The Declaration in the Ridván Garden

By 1863, Bahá’u’lláh concluded that the time had come to begin acquainting some of those around Him with the mission which had been entrusted to Him in the darkness of the Síyáh-Chál. This decision coincided with a new stage in the campaign of opposition to His work, which had been relentlessly pursued by the Shi‘ih Muslim clergy and representatives of the Persian government. Fearing that the acclaim which Bahá’u’lláh was beginning to enjoy among influential Persian visitors to Iraq would re-ignite popular enthusiasm in Persia, the Shah’s government pressed the Ottoman authorities to remove Him far from the borders and into the interior of the empire. Eventually, the Turkish government acceded to these pressures and invited the exile, as its guest, to make His residence in the capital, Constantinople. Despite the courteous terms in which the message was couched, the intention was clearly to require compliance.[19]

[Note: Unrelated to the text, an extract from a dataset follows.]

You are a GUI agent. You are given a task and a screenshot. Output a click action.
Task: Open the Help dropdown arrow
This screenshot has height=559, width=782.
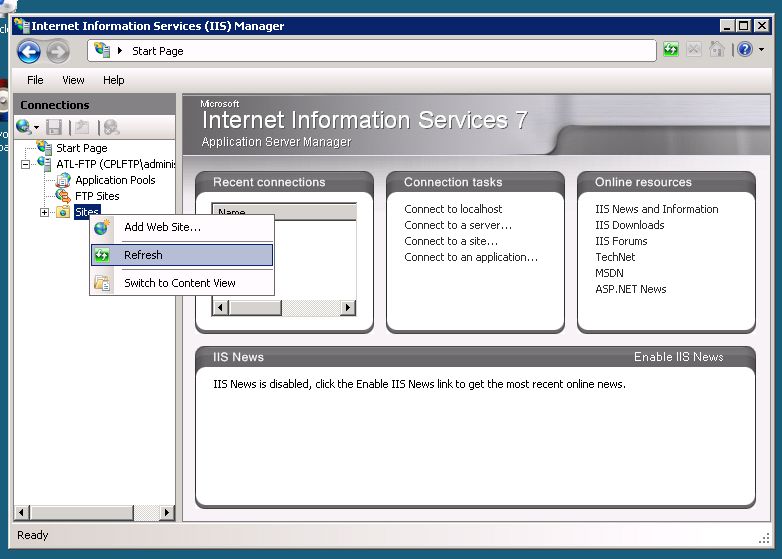pos(761,50)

By this time, the devotion of the little company of exiles had come to focus on Bahá’u’lláh’s person as well as on His exposition of the Báb’s teachings. A growing number of them had become convinced that He was speaking not only as the Báb’s advocate, but on behalf of the far greater cause which the latter had declared to be imminent. These beliefs became a certainty in late April 1863 when Bahá’u’lláh, on the eve of His departure for Constantinople, called together individuals among His companions, in a garden to which was later given the name Ridván (“Paradise”), and confided the central fact of His mission. Over the next four years, although no open announcement was considered timely, the hearers gradually shared with trusted friends the news that the Báb’s promises had been fulfilled and that the “Day of God” had dawned.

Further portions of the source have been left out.